**Required task:**
Copy out word for word the part of the records that opens with the line containing "Image resolution: width=800" and closes with the line containing "(x=152, y=517)", leaving out any pictures.

▼▼▼

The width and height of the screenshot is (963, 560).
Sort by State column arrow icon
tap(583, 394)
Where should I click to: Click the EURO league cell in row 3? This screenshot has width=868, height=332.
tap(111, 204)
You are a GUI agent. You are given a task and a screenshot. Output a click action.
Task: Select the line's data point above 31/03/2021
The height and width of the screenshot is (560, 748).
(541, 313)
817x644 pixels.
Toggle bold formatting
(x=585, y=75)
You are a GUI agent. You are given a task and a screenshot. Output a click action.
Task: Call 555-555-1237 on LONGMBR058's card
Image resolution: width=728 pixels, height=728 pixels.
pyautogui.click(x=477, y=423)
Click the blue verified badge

▲▲▲
▼▼▼

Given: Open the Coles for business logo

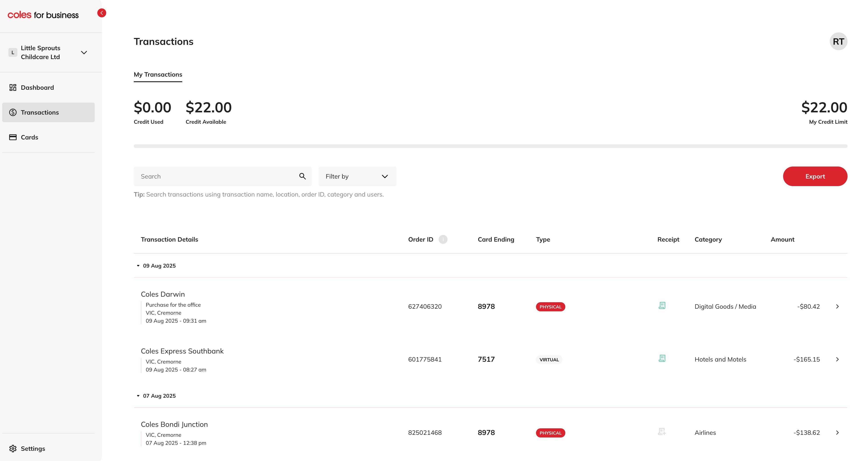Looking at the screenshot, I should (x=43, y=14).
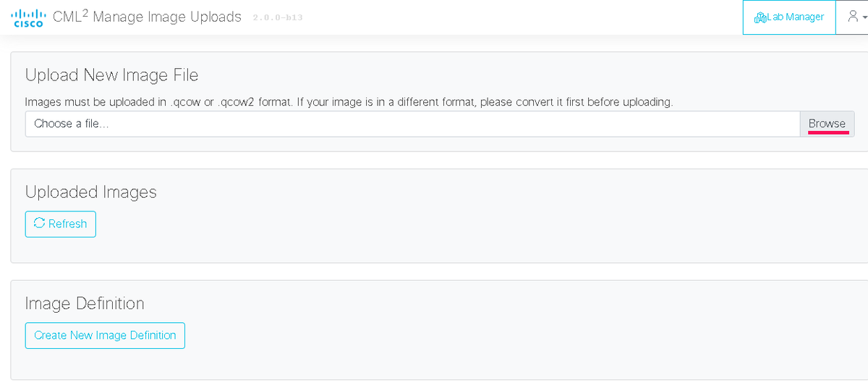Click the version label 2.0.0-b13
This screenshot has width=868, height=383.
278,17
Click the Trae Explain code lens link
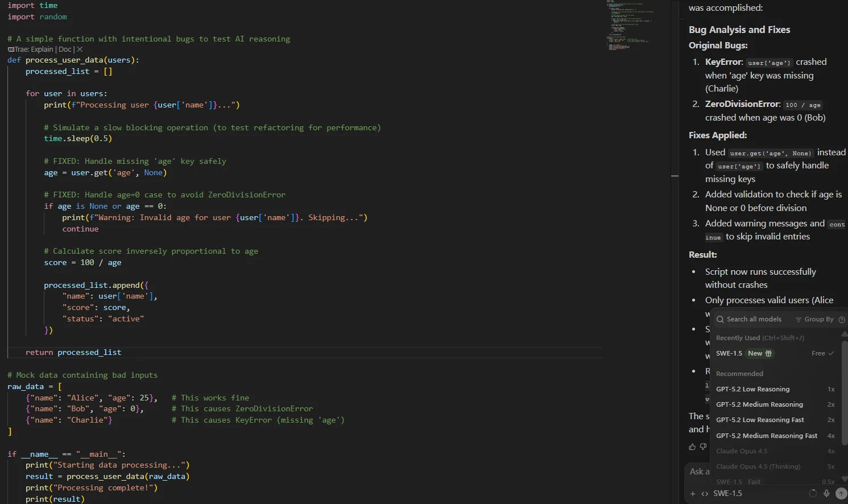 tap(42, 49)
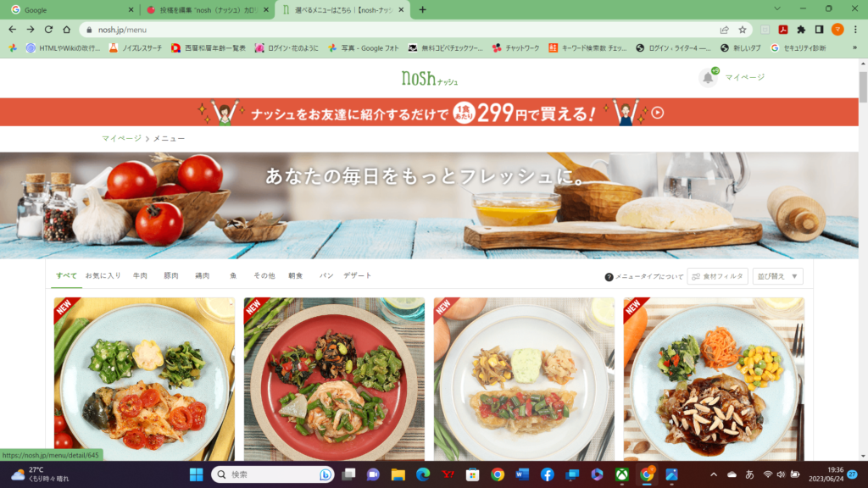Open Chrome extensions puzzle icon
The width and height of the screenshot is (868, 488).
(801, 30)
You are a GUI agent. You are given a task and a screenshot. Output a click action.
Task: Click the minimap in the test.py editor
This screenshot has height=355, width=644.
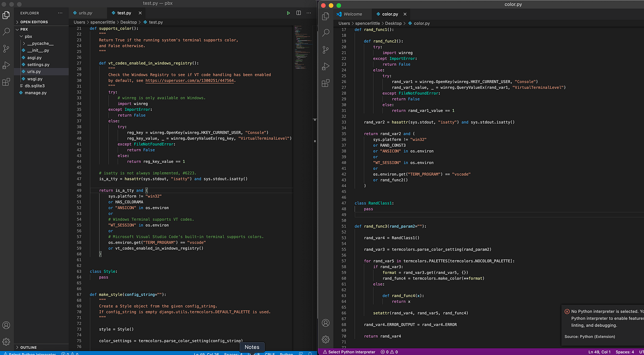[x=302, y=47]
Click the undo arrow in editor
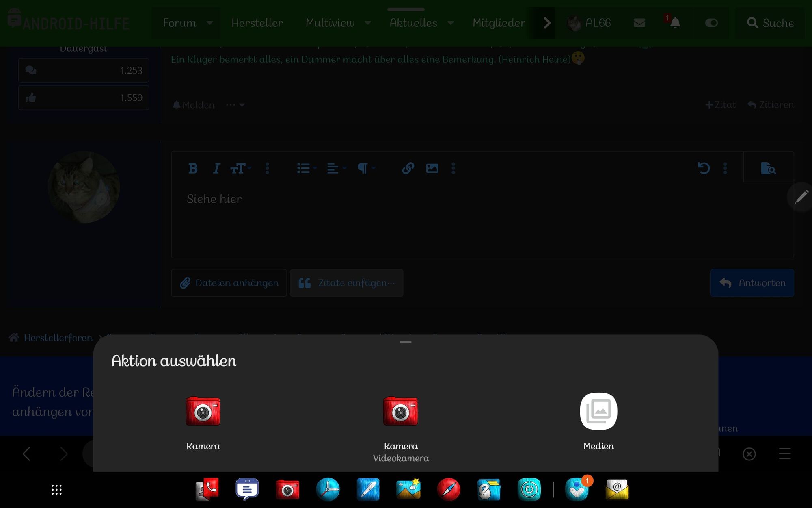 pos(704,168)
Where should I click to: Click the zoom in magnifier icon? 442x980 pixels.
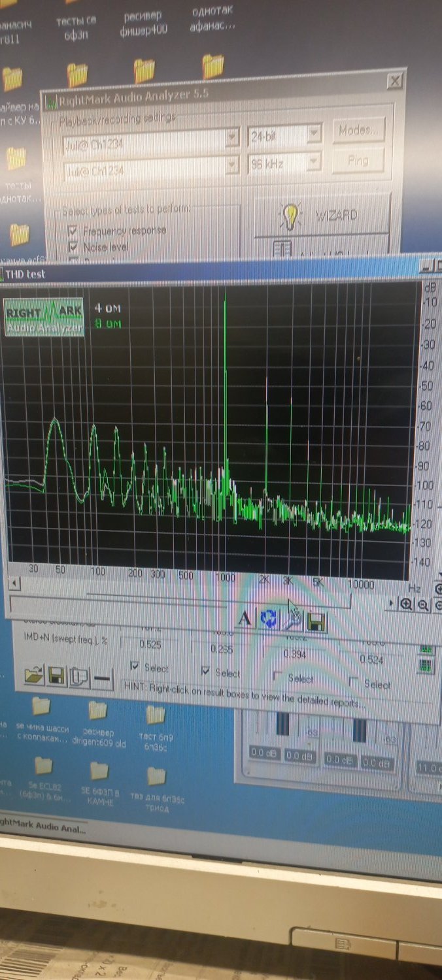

▲▲▲
▼▼▼

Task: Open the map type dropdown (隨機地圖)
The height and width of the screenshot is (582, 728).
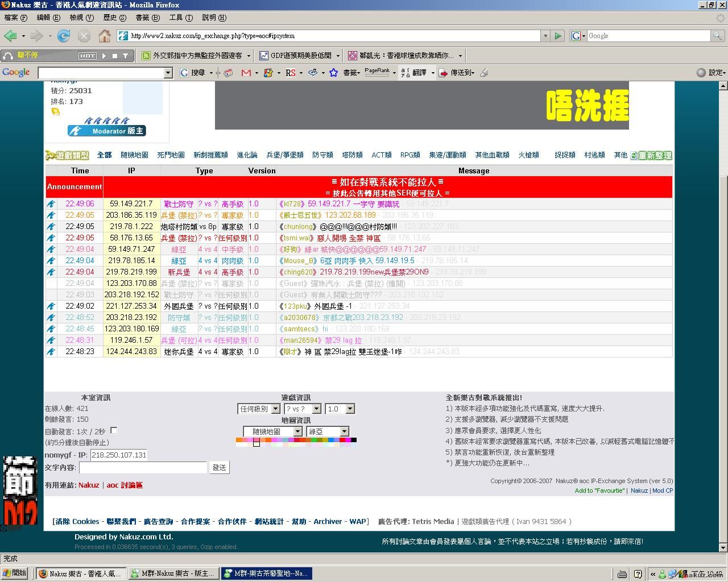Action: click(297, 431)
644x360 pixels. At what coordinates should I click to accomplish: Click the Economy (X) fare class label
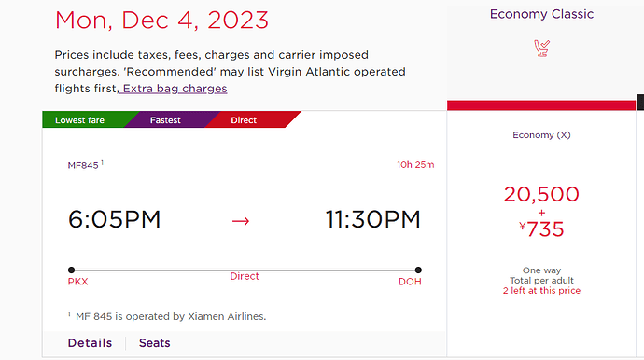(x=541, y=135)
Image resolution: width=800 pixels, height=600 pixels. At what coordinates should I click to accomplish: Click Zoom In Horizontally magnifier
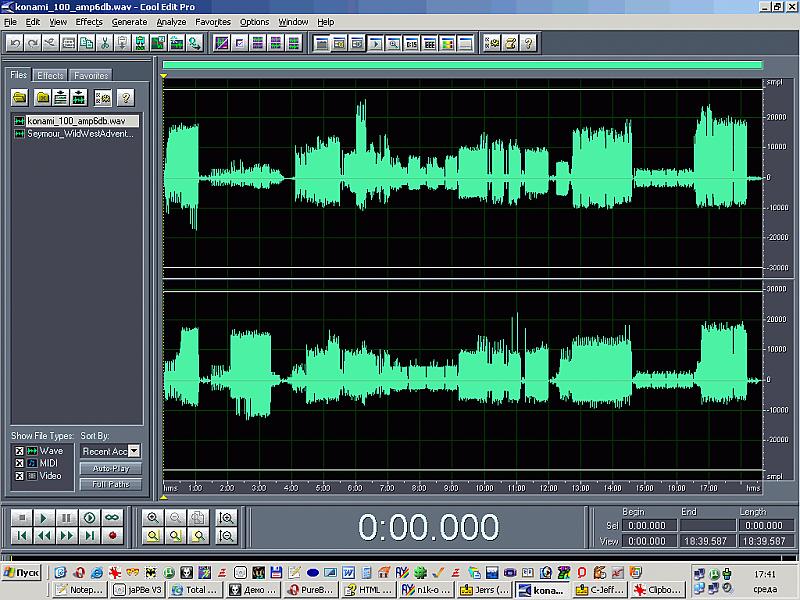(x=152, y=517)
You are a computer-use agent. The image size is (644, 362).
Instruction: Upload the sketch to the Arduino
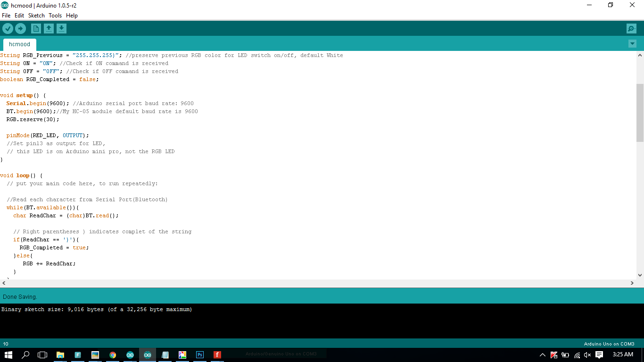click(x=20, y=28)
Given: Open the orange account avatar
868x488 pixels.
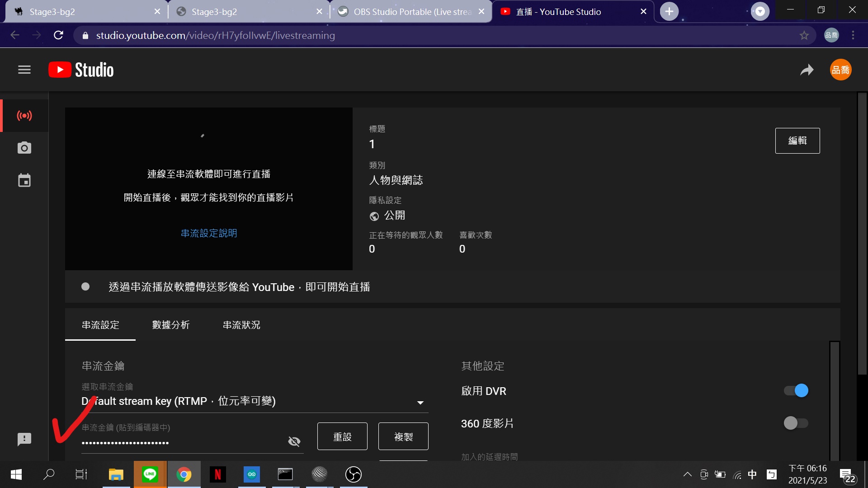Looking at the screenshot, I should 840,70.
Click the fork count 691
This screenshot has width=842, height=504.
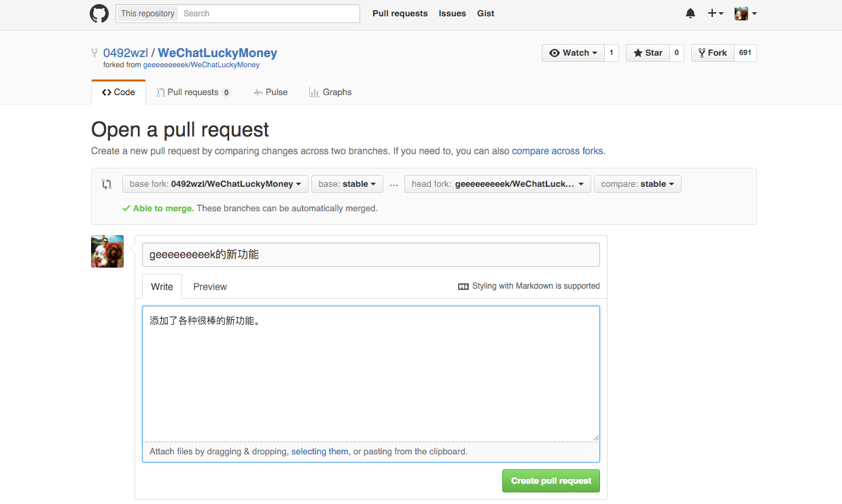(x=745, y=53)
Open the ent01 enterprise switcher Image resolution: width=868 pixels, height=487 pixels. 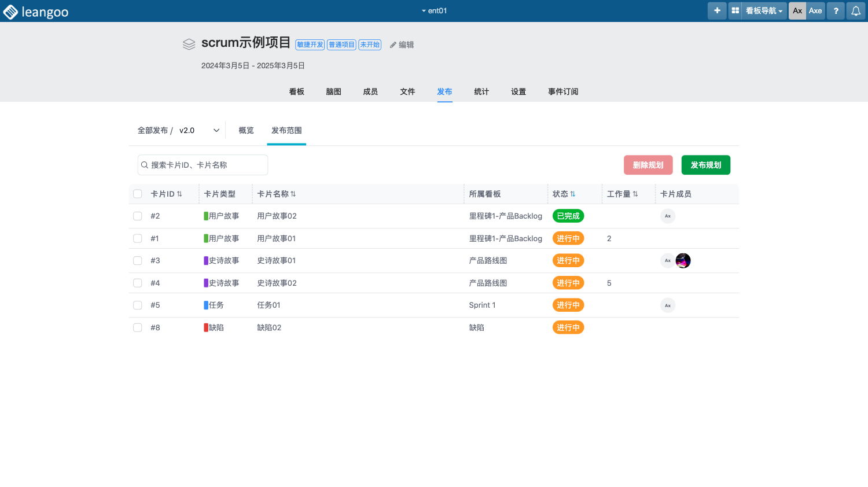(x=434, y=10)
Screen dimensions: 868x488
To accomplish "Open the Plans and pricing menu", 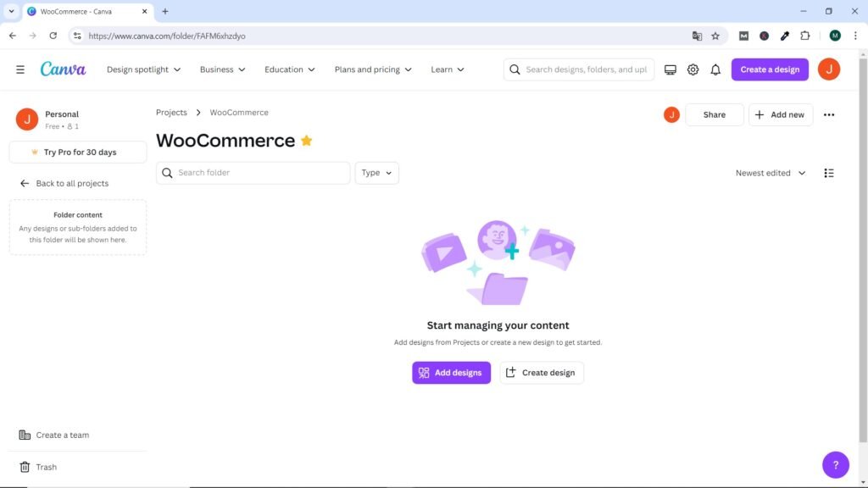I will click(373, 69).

▲▲▲

**Exercise output:**
Image resolution: width=800 pixels, height=600 pixels. At what coordinates should I click to accomplish: Click Zoom In Horizontally magnifier
(x=152, y=517)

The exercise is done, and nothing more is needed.